小学生染みた応酬を始めた秋と親衛隊の間に、一瞬の隙をついて居なくなった秋を捜していた生徒会役員達が割って入る。

「何してるんですか!」

「一対多数…卑怯…」

「最低〜」

親衛隊は侮蔑の視線を向けられ顔色を悪くして押し黙る。けれど親衛隊の隊長だけは黙っていられずに口を開いた。

「僕たちはただ…」

「言い訳なんか聞きたくもありません。行きましょう秋」

「秋の好きなお菓子、用意した」

しかし、役員達は耳を傾けることすらせずに親衛隊の存在を無視すると秋の手を取って歩き出す。

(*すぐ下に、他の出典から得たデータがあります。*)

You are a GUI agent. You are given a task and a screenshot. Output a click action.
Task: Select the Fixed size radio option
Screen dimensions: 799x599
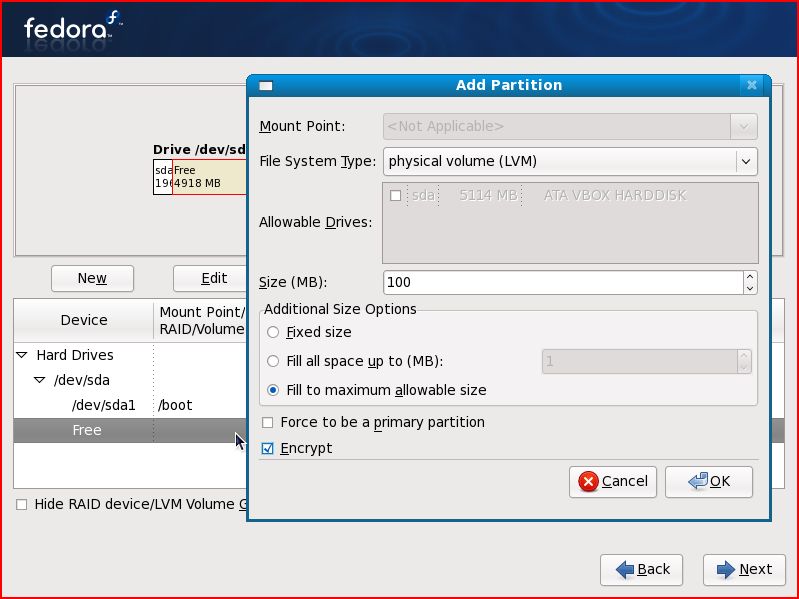pos(273,332)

「お菓子?あっ、この間のチョコレート菓子か!行く行く!」

去っていくその背を、恐ろしいほど感情の失せた多くの瞳が見つめていた。

「……隊長」

「もうあの方たちは僕らの知る方じゃない。…汚れたものは処分しなくちゃ」

うっすらと弧を描いた唇が事態を加速させる。

「彼らに連絡を…」

抑制から解き放たれ、暴れている問題児たちに餌を。

乱れた秩序の中で唯一生まれた利害。

変わり果ててしまった生徒会役員と元凶の秋に制裁を。
最低クラスに押し込み、自由を奪ってきた生徒会役員と風紀に復讐を。

幕切れはあっけなく、唐突に訪れる。